Rules, habits, passion keep NFL aging quarterbacks around
By ARNIE STAPLETON, AP Pro Football Writer
Tom Brady didn’t get things started on a strong note for the growing group of graybeard quarterbacks when the Chiefs spoiled the Patriots’ latest Super Bowl celebration with a big comeback of their own Thursday night in the NFL opener.
Few doubt Brady will bounce back from that stunning 42-27 loss with another stellar season, however.
At 40, Brady says he’s more efficient in his training than when he was in his 20s.
“I think it’s a lot easier for me now than it’s ever been,” he said. “I feel like my routine’s better than it’s ever been. When you’re younger you don’t know what to do, and after 17 years, going on my 18th year I know what to do. I know how to prepare.”
Brady is the elder statesman of starting QBs , seven of whom are 35 or older for the first time ever.
Brady is joined by Drew Brees (38), Josh McCown (38), Carson Palmer (37), Eli Manning (36), Ben Roethlisberger (35) and Philip Rivers (35) in the club of QBs who have circled the sun 35 times or more.
Quarterbacks are delaying retirement while making more money, eating better, working out year-round and benefiting from rule changes that have resulted in fewer hits and less wear and tear on their bodies. Bolstering veterans’ value is the paucity of QBs running the pro-style system in college.
“It starts with better conditioning and nutrition,” said Hall of Famer and ex-general manager Bill Polian. “As a people we’re living longer and being more productive.”
The spate of rule changes over the last two decades that fed the offensive explosion is bearing fruit now that quarterbacks are elongating their peak performance years and prolonging their careers.
“Back in the day, those quarterbacks, you could just come down on their shoulders, you could do all those types of things,” said coach-turned-broadcaster Rex Ryan. “And you know I think the league has nipped that and taken away some of those unnecessary shots that guys have taken and that probably shortened careers quite a bit.”
Rivers is preparing to face the Denver Broncos on Monday night for the 24th time as he begins his 14th NFL season.
“First, I’m very thankful. I feel like I’ve been blessed to be healthy enough to continue to go out there each and every year as long as I have,” Rivers said. “I think certainly the rules set up to help you a little bit, no question as far as where that target area is, it’s not as vast as it used to be as far as the hits you used to take.

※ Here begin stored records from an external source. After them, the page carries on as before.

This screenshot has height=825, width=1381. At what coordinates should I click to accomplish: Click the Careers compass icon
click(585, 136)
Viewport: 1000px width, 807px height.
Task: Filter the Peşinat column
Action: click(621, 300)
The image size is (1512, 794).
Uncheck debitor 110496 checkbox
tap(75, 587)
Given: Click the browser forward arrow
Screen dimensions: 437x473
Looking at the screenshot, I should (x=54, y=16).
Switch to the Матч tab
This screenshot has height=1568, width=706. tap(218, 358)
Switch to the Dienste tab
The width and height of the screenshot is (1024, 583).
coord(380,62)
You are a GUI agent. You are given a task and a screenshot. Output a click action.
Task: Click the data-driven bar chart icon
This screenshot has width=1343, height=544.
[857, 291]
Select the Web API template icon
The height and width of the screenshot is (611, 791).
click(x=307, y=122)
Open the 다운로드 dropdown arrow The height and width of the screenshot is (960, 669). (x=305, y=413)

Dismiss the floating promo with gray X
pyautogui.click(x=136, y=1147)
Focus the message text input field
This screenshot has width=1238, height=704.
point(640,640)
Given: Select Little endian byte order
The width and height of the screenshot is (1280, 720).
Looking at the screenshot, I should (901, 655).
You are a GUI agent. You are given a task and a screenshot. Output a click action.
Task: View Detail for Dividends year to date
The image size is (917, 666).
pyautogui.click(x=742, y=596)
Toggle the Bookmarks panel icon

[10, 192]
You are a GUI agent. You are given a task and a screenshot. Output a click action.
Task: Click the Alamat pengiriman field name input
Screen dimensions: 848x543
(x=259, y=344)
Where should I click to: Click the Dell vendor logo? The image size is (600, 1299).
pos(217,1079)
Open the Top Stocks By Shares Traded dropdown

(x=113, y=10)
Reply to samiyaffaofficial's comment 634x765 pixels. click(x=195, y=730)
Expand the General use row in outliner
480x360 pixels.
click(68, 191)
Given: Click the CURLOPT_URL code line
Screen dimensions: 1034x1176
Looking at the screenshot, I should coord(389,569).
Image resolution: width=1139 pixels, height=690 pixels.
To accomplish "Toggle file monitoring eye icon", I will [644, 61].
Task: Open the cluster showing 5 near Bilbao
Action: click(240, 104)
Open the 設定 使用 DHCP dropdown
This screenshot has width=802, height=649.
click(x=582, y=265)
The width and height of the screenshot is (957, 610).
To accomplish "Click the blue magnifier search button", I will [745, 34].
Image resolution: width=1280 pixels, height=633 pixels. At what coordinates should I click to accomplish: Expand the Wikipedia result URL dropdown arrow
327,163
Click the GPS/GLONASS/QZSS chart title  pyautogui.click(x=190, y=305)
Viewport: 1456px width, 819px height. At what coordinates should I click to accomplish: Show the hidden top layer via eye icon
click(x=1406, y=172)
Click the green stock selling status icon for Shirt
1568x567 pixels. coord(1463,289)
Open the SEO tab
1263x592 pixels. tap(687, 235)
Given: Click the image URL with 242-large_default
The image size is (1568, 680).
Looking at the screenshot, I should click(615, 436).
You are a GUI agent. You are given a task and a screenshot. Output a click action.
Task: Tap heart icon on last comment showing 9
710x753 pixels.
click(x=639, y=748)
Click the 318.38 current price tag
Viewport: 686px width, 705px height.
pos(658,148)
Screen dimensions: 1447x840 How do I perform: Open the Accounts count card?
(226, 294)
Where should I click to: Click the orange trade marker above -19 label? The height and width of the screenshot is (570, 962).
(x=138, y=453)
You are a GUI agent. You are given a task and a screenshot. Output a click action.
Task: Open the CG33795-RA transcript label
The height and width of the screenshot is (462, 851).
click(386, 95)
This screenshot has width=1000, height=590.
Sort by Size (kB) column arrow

“And I’m still excited about doing it. I’m still fired up to come in here and prepare for the Broncos and prepare for a season, to go to training camp and all those things.”
That’s what drives all QBs, that internal fire, whatever its fuel.
“The seven that we could name, they all love it and have a great passion for it,” Rivers said. “Not that the guys in the past didn’t. I don’t mean that. But, shoot, some guys are ready to be done at 35, 36, and some just enjoy it so much they don’t want to put it down.”
On the other end are the greenhorn quarterbacks coming out of college and having to adjust on the fly to the pro style schemes after operating in the spread going back to high school, or even Pop Warner.
Broncos general manager John Elway moved up in the draft last year to select Paxton Lynch out of Memphis. But he’s been beaten out two summers in a row by 2015 seventh-rounder Trevor Siemian, a heady Northwestern grad who benefited from his year under Peyton Manning’s tutelage and made a quicker transition from the spread.
“There’s always been a dearth of quarterbacks,” Polian said. “And we survived the wishbone era, which couldn’t have been more disparate compared to what was done in the NFL. So, we’ll survive the spread — and at least they’re throwing the ball, so they develop stronger arms and, ostensibly, a little bit better accuracy than wishbone guys did.”
Elements of the spread dot the NFL landscape, but as a whole, it’s unsustainable against the bigger, stronger, faster defenders in the pros.
“I think there’s always some of it that comes in anytime you’re involved in the passing game,” said Polian. “Whether or not the play-calling via cards would make any sense, I have no opinion on. The no-huddle predated the spread, so that’s not an issue. But the one thing I’m sure of is that there are no old running quarterbacks in the National Football League.
“So, the idea of the read-option, once a guy sustains his first injury, i.e. RG3,” Polian added about Robert Griffin III, “that sort of goes by the board. I don’t think that’s coming into professional football as a steady diet anytime soon.”
The ones that do adjust and can thrive have an ever-increasing lifetime expectancy in the NFL. Just ask them.